What if I told you that AI is controlling your life unnoticeably? Let’s make you aware of THIS fact as well.
Artificial Intelligence changes the way the travel industry operates. Discover how chatbots, machine learning, and NLP algorithms can be used by the travel companies.
It all starts with dialogue.
AI can facilitate various interactions between machines and the physical environment, people or other machines.
It enables robotic systems to navigate and manipulate the world around them by analyzing amounts of real-time data taken from cameras, sensors, GPS systems, and maps.
Computer systems can now respond to our gestures, speech, and facial expressions. Moreover, they can monitor environmental conditions, internal temperature and adjust systems to optimize performance while minimizing energy costs continuously.
Sounds like that “Black Mirror” plot we’ve all heard about. But what if we tell you that…
…the service automatically highlights your friends’ faces and suggests who you should tag?
It also uses AI facial recognition – strictly Artificial Neural Networks. Facebook personalizes your news feed with posts that would interest you by using AI too.
This relates to ads as well, because the better targeted they are, the greater the chance that you will click them and buy something.
In 2018, Facebook and Google secured a total of 60% of the online ad market.
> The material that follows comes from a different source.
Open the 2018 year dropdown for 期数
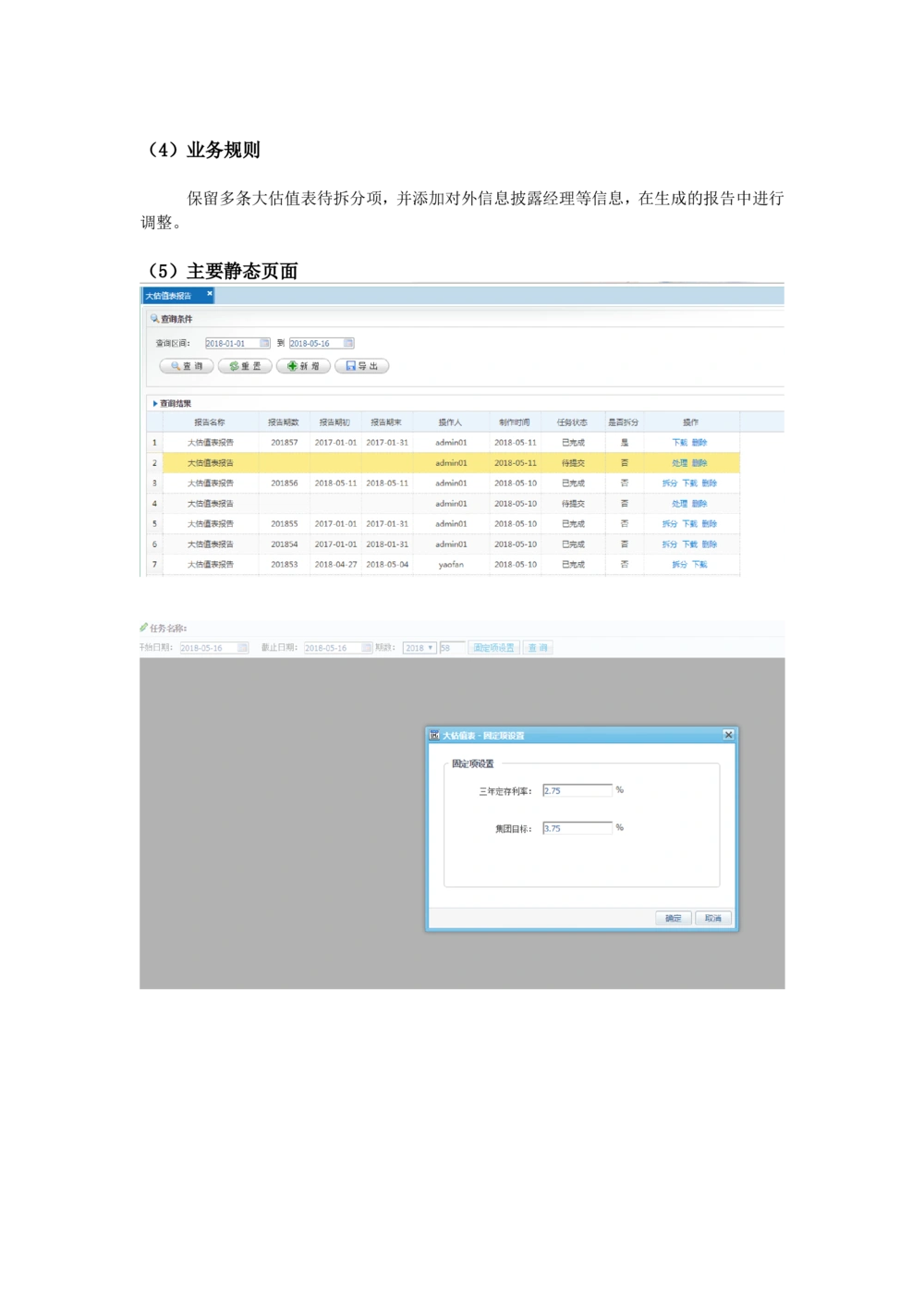The width and height of the screenshot is (924, 1308). pyautogui.click(x=419, y=648)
AI technology is largely powering one of its most important features, which is, of course, the spam filter.
It must learn from a variety of signals (message metadata or the words in the message). Simple filters cannot solve this problem as spammers quickly update their spam to work around the short rules.
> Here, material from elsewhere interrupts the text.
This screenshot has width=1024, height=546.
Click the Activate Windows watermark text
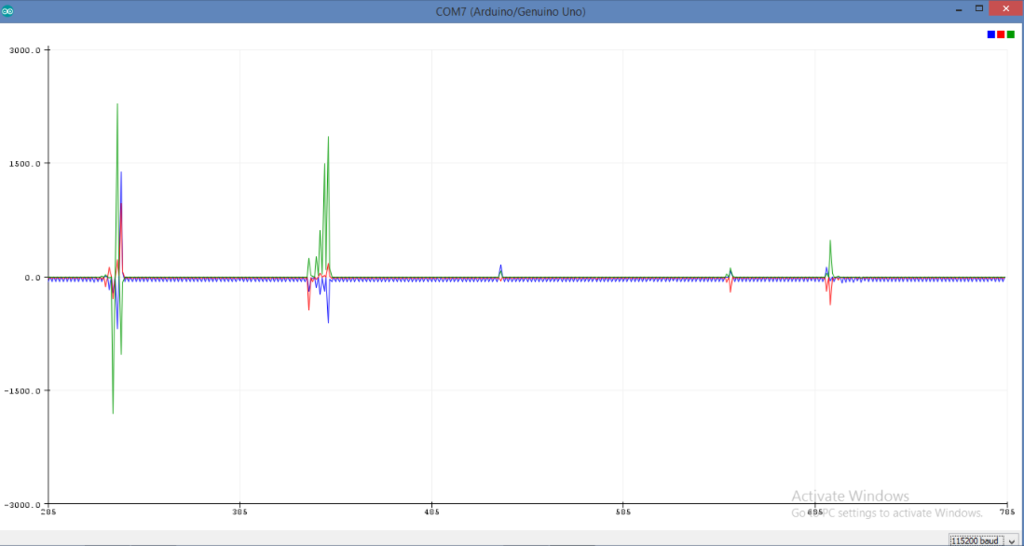850,496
Even the daily emails you consider spam are a welcome sight in our inboxes.
Thanks to AI, the Gmail filter successfully blocks even 99.9% of spam.
AI in everyday life: is that it?
There is much more than you imagined.
One Llama Labs
One Llama Labs has developed a smartphone app – Audio Aware – which uses ML for identifying sounds associated with dangerous situations, like squealing tires, via a microphone and warns the user about it.
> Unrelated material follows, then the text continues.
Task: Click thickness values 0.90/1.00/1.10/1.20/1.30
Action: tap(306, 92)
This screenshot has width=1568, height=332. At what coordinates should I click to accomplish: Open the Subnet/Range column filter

What’s more, users can record and share their own sounds when they detect one.
TensorFlow, Google’s open-source ML software built by a Japanese farmer, can sort cucumbers based on visual differences, as he trained the system to recognize nine different categories.
Having a 70% accuracy, it works substantially faster than manual sorting.
Everlaw is a lawyer’s right hand when preparing for trials.
The AI reads documents that could be helpful in the case and those which need to be sent to the opposition to avoid a mistrial.
One Concern has developed a system that uses AI to model buildings in a town in order to plug in seismic data in case of an earthquake.
Information is based on buildings’ age, materials used in construction and density. Predictions of the most damaged areas can be made in this way.
BioAge Labs helps us to live longer.
It uses ML by looking for small molecules in our bloodstream that can predict mortality and be focusing on drug discovery, which might help in extending our lives.
IBM Analytics AI
Self-Learning Weather Model and Renewable Energy Forecasting Technology is an ML system by IBM.
As the name suggests, it analyzes data from 1600 weather stations, satellites, wind farms and solar stations to predict the availability of renewable energy up to weeks in advance.
The Nest Learning Thermostat
The Nest Learning Thermostat can save up to $145 in energy costs per year. It uses AI to learn our schedules and preferences to optimize our home heating and cooling.
No need to worry, it can automatically reduce the temperature to avoid wasting energy.
Firebird is an ML model formulated by data scientists and the Atlanta Fire Rescue Department for recommending inspection of buildings posing the highest fire risks. It also analyses past data, buildings’ materials and size.
Firebird was able to predict fires with up to 71% accuracy.
STAR – Smart Tissue Autonomous Robot is able to administer stitches with a precision surpassing that of human surgeons.
It analyzes data from infrared and 3D cameras in real time and generates a plan for optimal stitch arrangement. Moreover, STAR administers them with a robotic arm.
Key takeaways: examples of AI in everyday life
Now you can easily say that AI is totally everywhere. It will be “more” than everywhere over time. Which examples delight you and which are a matter of a concern?